ABSTRACT

This chapter assesses how the Russia–Ukraine conflict has affected space and NATO's policy, highlighting the growing significance of space as a contested and strategic domain in modern warfare. Moscow's cyber operations and debris-creating anti-satellite (ASAT) tests, along with Kyiv's reliance on commercial operators, such as Starlink's constellations and privately supplied imagery, show how space capabilities can shape conflicts. The conflict also fractured over three decades of Russo-Western cooperation, the emblem of which was Russia's withdrawal from the International Space Station, marking a shift toward national and bilateral programs. Against this backdrop, the chapter also traces NATO's rapidly evolving posture in the space domain. Since recognizing space as an operational domain in 2019, the Alliance has created a Space Centre, a Space Centre of Excellence, extended Article 5 to cover attacks to, from, or within space, and adopted a Commercial Space Strategy that makes industry services a formal pillar of deterrence and resilience.

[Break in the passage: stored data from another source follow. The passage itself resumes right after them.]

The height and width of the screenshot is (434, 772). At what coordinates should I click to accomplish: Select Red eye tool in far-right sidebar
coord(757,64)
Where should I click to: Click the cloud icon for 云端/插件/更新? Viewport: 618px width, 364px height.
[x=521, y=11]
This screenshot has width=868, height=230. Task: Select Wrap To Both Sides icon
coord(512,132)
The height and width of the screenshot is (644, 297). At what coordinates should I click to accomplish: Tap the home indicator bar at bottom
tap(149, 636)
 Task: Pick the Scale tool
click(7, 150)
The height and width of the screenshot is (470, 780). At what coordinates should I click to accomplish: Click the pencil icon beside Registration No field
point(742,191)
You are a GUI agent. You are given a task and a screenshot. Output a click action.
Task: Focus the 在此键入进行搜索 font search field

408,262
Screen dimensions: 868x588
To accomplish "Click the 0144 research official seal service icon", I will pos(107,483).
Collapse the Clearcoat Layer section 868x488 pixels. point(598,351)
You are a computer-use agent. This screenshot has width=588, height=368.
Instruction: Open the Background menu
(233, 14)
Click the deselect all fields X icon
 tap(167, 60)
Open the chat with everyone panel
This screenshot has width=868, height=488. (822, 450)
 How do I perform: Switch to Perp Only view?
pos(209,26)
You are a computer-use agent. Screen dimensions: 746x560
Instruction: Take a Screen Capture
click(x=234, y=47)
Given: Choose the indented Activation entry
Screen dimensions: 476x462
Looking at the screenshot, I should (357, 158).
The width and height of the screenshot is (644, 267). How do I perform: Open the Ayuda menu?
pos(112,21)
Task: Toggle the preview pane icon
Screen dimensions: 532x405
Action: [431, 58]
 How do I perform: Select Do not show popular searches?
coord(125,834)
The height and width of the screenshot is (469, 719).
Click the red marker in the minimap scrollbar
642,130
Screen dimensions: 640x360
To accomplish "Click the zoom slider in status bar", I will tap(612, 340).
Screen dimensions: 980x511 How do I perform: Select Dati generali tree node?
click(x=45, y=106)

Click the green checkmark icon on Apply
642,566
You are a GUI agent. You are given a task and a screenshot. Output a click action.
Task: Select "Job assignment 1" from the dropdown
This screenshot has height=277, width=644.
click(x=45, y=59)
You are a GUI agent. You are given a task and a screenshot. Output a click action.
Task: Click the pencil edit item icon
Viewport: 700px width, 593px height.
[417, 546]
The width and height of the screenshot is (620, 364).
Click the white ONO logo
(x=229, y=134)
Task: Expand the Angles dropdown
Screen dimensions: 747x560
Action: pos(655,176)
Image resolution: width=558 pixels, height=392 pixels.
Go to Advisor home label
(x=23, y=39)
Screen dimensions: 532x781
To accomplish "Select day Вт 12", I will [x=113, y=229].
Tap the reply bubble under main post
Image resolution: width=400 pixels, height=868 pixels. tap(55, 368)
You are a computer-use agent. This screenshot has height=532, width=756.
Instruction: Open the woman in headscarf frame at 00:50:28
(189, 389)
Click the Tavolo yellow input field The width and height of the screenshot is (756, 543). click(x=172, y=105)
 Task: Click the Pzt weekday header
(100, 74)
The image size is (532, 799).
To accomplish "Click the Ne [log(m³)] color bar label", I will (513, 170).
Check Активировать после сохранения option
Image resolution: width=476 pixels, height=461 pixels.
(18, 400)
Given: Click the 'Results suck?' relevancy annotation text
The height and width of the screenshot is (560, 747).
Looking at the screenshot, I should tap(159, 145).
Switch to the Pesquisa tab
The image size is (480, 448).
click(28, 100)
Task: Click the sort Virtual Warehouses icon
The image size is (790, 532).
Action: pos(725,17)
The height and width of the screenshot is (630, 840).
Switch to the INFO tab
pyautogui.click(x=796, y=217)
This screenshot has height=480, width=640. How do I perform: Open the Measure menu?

While this public–private model offers redundancy, it also raises difficult questions of sovereignty, accountability, and targetability for dual-use assets. The chapter places these developments within the current governance gap, due to outdated and non-binding normative frameworks, to highlight that meaningful security and stability will require updated norms, enforceable behavioral rules, and deeper, genuinely multilateral cooperation – objectives made more urgent, yet more complex, by the lessons from the Russia–Ukraine conflict.